Em termos de geologia o responsável também valoriza este território, até para aulas de geologia dos geossítios. Não só o mais emblemático é o Castelo de Vide na sua falha geológica, mas todas as cristas quartzíticas que têm um alinhamento que já vêm da Beira Baixa e que seguem para Espanha.

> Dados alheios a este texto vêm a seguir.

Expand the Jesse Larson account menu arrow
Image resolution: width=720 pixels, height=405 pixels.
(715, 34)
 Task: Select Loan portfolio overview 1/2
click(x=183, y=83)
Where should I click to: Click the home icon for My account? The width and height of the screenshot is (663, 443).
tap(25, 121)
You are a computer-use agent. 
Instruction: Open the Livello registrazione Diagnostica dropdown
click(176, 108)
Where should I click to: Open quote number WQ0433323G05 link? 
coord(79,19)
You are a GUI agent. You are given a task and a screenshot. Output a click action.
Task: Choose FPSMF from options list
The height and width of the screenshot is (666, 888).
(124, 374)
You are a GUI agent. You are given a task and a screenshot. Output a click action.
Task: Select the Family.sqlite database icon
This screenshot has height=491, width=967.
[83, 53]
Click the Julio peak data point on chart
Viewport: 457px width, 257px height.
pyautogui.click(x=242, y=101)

Em termos de fauna nesta região podem ver-se principalmente animais que gostam de água, anfíbios como o lagarto-de-água ou o sapo-parteiro. Ao nível de mamíferos o gato bravo, se houver alguma sorte, pois é uma raridade e muito esquivo, para além do corso, gineta, texugo ou saca rabos. Existe nesta região também uma das maiores colónias da Europa, sobretudo em época de reprodução de algumas espécies de morcegos. “É um sítio que está praticamente fechado, é dentro de uma propriedade, está vedada, não é visitável, nem convém a ser visitada. Muito menos nesta altura, que é uma altura de reprodução. Nós de volta em volta vamos lá para confirmar as espécies, confirmar o tamanho da população, se há grandes oscilações. Temos uma equipe a nível nacional que faz isso, que faz essa monitorização”, indica Luís Grilo.

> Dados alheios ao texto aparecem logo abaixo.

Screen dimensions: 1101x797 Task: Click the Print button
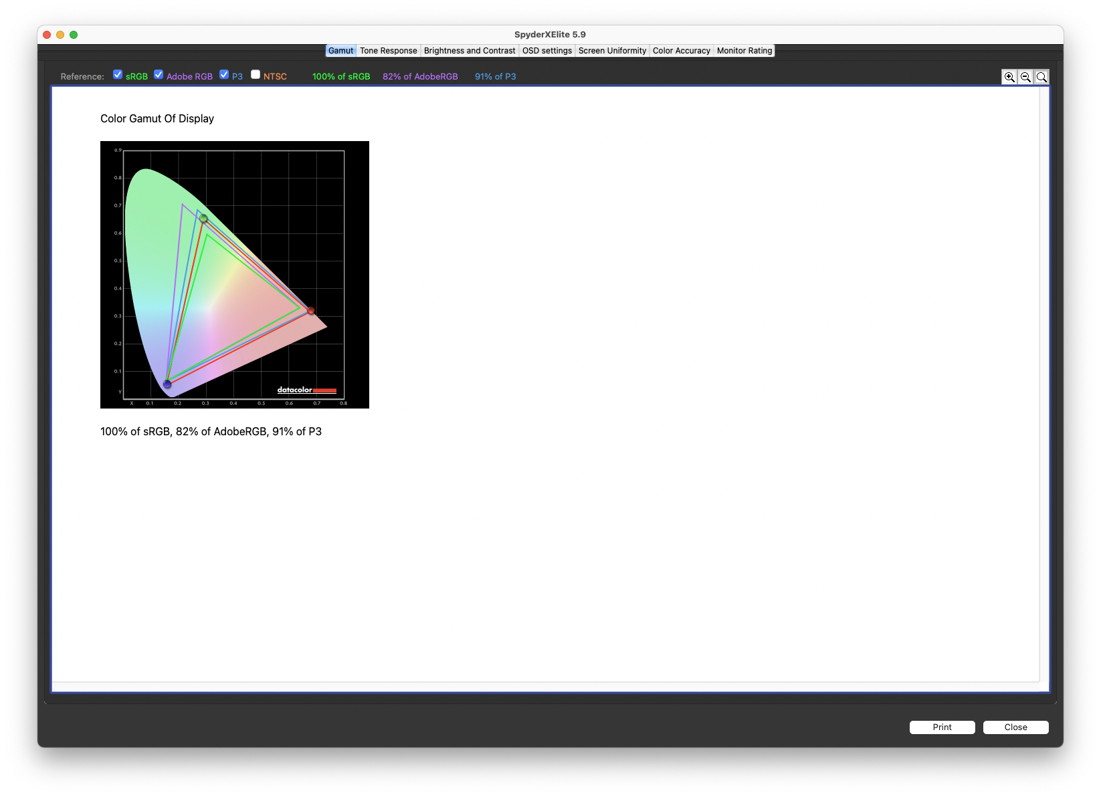click(x=942, y=727)

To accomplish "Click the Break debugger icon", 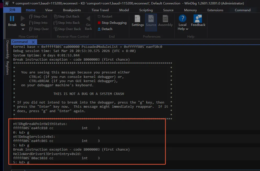I will (x=12, y=19).
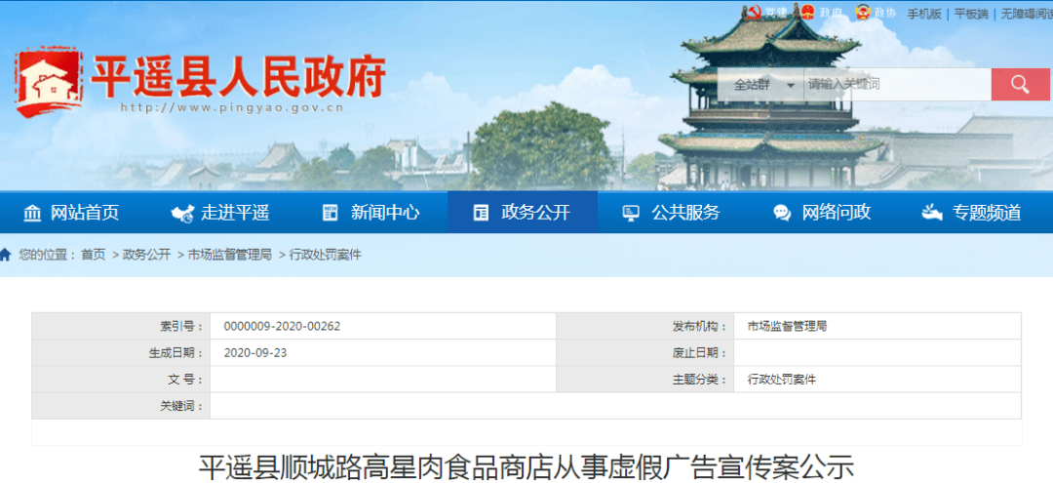Open the 全站群 search scope dropdown
Screen dimensions: 1053x483
point(760,85)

A Grande Rota das Cascatas envolve variados percursos a acessíveis de viatura, bicicleta, moto, entre outros. Há local onde deixar a viatura, fazendo-se parte do caminho a pé, sem ser excessivo. Entre as cascatas a visitar destacamos a do Pego do Inferno, Cabroeira e de Monte Sete. Os percursos estão todos registados, sinalizados e documentados, quer digitalmente, quer em versão papel, havendo também um contrato de manutenção dos percursos homologado, estando certificados.

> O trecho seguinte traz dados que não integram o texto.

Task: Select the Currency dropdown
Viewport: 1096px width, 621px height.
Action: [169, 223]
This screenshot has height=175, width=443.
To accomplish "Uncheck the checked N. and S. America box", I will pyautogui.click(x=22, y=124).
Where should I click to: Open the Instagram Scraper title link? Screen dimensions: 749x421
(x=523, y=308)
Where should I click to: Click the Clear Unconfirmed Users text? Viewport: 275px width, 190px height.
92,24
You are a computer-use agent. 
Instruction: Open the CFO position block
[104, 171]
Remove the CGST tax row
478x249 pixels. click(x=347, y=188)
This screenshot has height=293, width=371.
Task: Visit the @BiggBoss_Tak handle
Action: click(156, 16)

Refira-se também que um dos projetos futuros da região incidirá sobre a observação noturna. Revela a vereadora que esteve na reunião de direção da Associação dos Municípios da Serra de São Mamede onde se abordou um projeto novo de observação noturna, dark sky. “Nós vamos aderir a esse projeto e pensamos que sem beliscar absolutamente nada para aquilo que é a biodiversidade do parque e o seu estado natural podemos ter aqui uma outra oferta turística também muito interessante, que é o astro-turismo. Temos pouco ruído em termos de iluminação pública. Temos zonas muito boas na Serra. E, portanto, temos muitos projetos que, se conseguirmos dar seguimento, podem aqui dar-nos um grande incremento. A dinamização do parque, neste ponto de vista, obviamente, turístico. Sim, claro. Sempre respeitando a natureza, porque essa é uma premissa que nunca podemos deixar de ter em conta”.